Так, – подумала я, падая в своей комнате на кровать и уставившись в потолок. – Ной сказал, что все ответы у меня перед носом. И он не говорил, что Аспен опасен, и никак не предупредил на его счет. Значит, я не совершила ошибку, уладив ситуацию с мадам Чонг?
Я повернулась на бок и накрылась одеялом. Почему Ной ведет себя так, словно у него раздвоение личности? Сначала он равнодушный, затем заботливый. Сперва серьезный, а секунду спустя – нет. И при этом его глаза меняют цвет со светло-голубого на темно-синий. Когда смеется, его глаза – айсберг под холодным солнцем, когда серьезен – принимают оттенок замерзшего зимнего озера в вечерних сумерках. Чистый, зимний океан. Манит, манит и иногда затягивает меня, высасывает из меня все сокровенные тайны – все до единой.
И затем я говорю.
А он просто молчит.
* * *
Декабрь, 2012
– Кая, – шепотом позвала Джорджи. У меня сжалось сердце от его се слабого голоска. Я резко села и взглянула на сестру. Покрасневшие глаза, бледное лицо. Сидит рядом и сжимает в пальцах мой свитер, будто веревку, которая вытащит ее из страшного подземелья наверх, в лучший мир. – Кая, когда мы уйдем отсюда?

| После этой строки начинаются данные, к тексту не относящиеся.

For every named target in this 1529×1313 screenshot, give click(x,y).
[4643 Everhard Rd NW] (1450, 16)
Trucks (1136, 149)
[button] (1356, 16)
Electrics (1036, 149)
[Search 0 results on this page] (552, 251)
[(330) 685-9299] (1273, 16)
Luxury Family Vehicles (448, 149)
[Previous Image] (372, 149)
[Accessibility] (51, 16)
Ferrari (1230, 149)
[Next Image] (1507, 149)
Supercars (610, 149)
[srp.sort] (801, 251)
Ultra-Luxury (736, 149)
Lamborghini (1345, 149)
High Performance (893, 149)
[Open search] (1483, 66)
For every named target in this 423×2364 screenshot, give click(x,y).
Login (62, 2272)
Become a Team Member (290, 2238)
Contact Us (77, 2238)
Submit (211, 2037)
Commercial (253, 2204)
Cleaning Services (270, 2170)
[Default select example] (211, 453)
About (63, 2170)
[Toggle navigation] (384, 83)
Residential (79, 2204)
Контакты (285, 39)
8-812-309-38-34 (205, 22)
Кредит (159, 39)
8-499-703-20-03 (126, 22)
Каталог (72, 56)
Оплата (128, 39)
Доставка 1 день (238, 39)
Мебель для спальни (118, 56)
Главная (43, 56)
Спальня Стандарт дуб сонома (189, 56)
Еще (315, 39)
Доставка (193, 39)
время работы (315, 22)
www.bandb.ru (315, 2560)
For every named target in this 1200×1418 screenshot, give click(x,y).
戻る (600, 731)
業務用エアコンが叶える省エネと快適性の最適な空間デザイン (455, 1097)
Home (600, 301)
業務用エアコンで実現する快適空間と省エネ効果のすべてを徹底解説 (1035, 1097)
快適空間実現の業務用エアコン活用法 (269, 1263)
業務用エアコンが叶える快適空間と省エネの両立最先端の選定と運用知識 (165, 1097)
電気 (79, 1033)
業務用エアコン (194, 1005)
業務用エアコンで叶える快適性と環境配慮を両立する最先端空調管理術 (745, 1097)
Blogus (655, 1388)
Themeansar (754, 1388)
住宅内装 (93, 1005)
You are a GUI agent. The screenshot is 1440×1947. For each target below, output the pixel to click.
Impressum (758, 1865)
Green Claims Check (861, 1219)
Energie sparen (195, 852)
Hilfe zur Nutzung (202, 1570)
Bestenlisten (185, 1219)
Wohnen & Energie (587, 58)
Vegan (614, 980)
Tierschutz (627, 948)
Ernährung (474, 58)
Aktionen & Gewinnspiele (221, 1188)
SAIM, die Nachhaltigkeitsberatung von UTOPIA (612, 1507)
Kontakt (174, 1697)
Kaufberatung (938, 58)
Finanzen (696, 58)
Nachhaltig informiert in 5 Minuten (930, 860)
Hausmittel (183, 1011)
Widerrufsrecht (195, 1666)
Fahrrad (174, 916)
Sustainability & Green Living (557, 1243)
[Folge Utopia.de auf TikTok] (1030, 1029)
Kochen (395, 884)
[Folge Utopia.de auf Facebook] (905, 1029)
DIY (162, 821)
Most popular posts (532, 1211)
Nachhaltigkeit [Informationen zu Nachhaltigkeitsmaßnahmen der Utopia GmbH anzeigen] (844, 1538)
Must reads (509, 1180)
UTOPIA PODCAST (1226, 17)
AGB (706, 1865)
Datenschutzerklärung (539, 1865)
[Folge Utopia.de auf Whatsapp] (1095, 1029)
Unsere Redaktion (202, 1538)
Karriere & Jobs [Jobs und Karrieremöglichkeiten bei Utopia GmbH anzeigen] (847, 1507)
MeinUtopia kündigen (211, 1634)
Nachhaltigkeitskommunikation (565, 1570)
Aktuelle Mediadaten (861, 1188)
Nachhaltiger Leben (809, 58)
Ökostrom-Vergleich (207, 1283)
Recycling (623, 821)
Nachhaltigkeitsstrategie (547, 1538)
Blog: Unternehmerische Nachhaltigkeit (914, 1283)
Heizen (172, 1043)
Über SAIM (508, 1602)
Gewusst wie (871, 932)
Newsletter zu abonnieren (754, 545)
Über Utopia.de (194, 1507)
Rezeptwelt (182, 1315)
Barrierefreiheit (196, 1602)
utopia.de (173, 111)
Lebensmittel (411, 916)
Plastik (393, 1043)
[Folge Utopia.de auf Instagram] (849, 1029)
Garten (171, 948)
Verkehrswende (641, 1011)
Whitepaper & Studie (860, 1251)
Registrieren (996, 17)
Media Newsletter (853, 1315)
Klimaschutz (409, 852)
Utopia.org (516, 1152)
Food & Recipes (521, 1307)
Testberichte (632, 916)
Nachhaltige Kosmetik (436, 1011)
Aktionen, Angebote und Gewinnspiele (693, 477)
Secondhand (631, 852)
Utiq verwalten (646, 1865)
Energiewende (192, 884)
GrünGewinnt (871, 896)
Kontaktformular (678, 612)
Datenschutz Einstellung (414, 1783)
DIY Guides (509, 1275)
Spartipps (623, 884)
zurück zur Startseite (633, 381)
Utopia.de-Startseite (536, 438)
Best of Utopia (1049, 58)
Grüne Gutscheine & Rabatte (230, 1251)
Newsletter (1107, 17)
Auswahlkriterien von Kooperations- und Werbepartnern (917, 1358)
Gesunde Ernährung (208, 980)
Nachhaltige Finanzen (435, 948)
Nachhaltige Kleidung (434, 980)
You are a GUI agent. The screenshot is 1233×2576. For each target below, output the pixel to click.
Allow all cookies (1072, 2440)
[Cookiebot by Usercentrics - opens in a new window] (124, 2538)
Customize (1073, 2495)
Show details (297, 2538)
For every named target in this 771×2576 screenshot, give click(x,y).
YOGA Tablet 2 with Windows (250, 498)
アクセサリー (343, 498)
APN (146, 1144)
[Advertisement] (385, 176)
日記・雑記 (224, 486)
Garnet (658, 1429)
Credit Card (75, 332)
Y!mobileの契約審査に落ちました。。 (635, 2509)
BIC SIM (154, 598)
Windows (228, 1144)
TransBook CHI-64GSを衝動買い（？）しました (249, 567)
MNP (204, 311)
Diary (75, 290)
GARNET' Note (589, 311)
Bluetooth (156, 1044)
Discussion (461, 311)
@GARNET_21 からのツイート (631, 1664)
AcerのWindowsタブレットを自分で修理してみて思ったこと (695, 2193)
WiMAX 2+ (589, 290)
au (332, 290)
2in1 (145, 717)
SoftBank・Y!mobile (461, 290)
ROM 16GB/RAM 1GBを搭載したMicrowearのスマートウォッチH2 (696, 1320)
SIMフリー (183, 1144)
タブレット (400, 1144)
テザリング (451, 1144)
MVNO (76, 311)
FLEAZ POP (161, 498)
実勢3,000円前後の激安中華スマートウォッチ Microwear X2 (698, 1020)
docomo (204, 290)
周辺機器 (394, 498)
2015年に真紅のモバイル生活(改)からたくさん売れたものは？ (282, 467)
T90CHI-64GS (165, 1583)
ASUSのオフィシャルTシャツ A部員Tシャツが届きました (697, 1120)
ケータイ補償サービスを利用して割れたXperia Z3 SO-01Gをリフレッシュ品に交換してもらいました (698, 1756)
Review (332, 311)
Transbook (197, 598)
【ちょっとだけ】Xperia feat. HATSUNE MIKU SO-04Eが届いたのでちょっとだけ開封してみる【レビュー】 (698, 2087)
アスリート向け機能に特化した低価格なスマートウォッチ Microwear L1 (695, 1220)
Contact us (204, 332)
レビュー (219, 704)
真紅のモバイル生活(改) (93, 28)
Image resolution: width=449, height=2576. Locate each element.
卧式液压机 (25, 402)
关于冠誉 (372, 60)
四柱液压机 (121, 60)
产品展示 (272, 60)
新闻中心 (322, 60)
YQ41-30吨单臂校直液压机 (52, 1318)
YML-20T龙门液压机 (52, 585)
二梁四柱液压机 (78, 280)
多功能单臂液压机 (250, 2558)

Я обняла ее. Крепко сжала в руках и шепнула в кудряшки:
– Скоро, Джорджи. Очень скоро мы отсюда уйдем. – Я поцеловала ее в лоб, улыбнувшись. Хотя на самом деле хотелось заплакать. – С тобой будет все хорошо, обещаю. – Ни за что не позволю чудовищу прикоснуться к сестре. Ему нужна я. Не она. – С тобой будет все хорошо, Джорджи.
Нас все ищут.
Папа знал, что должно случиться что-то плохое, он предупредил меня. Они нас найдут.
Они найдут нас!
Но, боюсь, будет слишком поздно.
Слезы вновь навернулись на глаза, и на несколько секунд я застыла, боясь пошевелиться.
– А что этому дяде нужно от нас? – прошептала Джорджи, оглядываясь.
В клетке было негде развернуться. Нечем дышать. Мы с Джорджи сидели прямо посередине, чтобы он не дотянулся до нас грязными руками. Я взглянула на сестру. Даже не плачет – смелая девочка. Не плачет, потому что рядом я, и я не позволяю ей даже подумать о том, что все закончится плохо. Но правда в том, что я не знаю. Я бы хотела, чтобы Джорджи уснула, а когда проснулась, все стало прежним. Она бы сидела в гостиной нашего дома и взахлеб рассказывала маме и папе о том, какой интересный мультик посмотрела.